Objective. We compared the diagnostic potential of using correlation coefficient images versus elastograms from 2-dimensional (2D) freehand elastography to characterize breast cysts. Methods. In this preliminary study, which was approved by the Institutional Review Board and compliant with the Health Insurance Portability and Accountability Act, we imaged 4 consecutive human subjects (4 cysts, 1 biopsy-verified benign breast parenchyma) with freehand 2D elastography. Data were processed offline with conventional 2D phase-sensitive speckle-tracking algorithms.
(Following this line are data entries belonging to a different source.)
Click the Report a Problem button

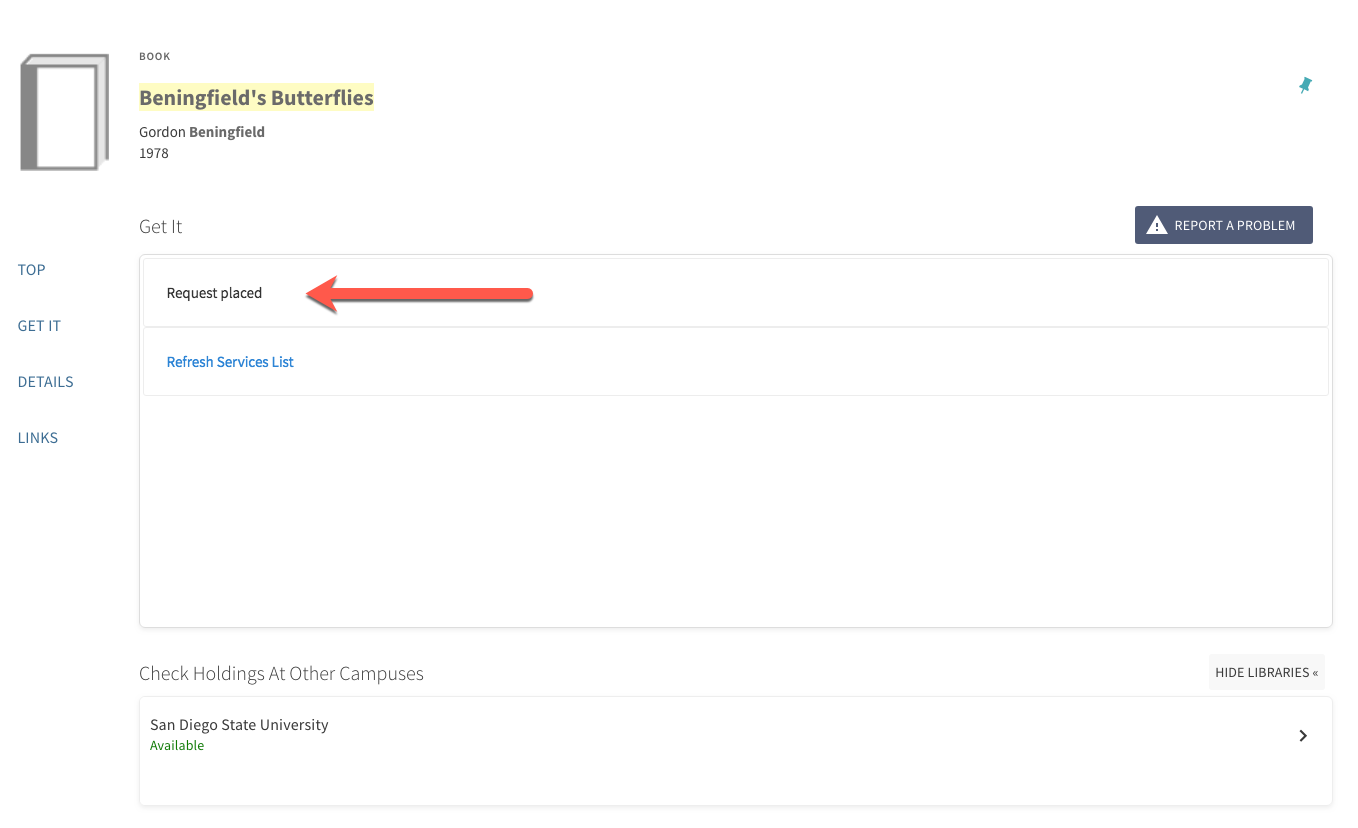pos(1223,225)
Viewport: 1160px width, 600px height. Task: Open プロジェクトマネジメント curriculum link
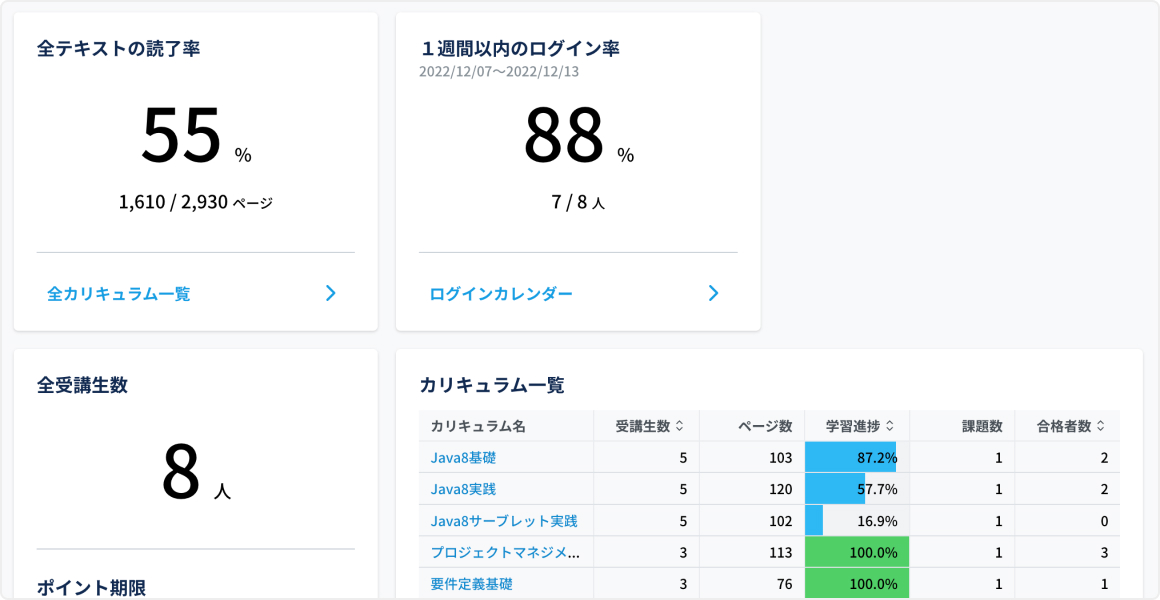pyautogui.click(x=505, y=552)
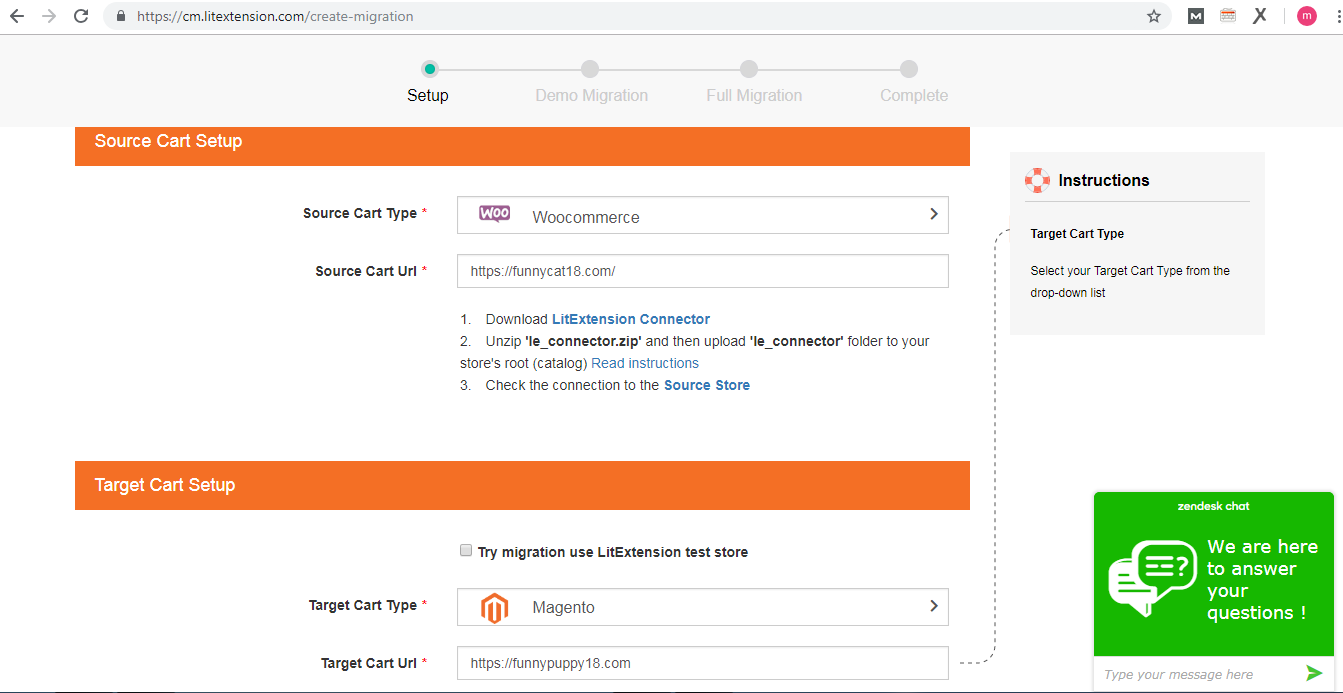
Task: Expand the Source Cart Type dropdown
Action: pyautogui.click(x=931, y=214)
The correlation coefficient in the cyst and surrounding tissue was calculated, and appearances of the cysts in the correlation coefficient images and elastograms were compared. Results. The correlation coefficient in the cysts was considerably lower (14%-37%) than in the surrounding tissue because of the lack of sufficient speckle in the cysts, as well as the prominence of random noise, reverberations, and clutter, which decorrelated quickly. Thus, the cysts were visible in all correlation coefficient images. In contrast, the elastograms associated with these cysts each had different elastographic patterns. The solid mass in this study did not have the same high decorrelation rate as the cysts, having a correlation coefficient only 2.1% lower than that of surrounding tissue. Conclusions. Correlation coefficient images may produce a more direct, reliable, and consistent method for characterizing cysts than elastograms.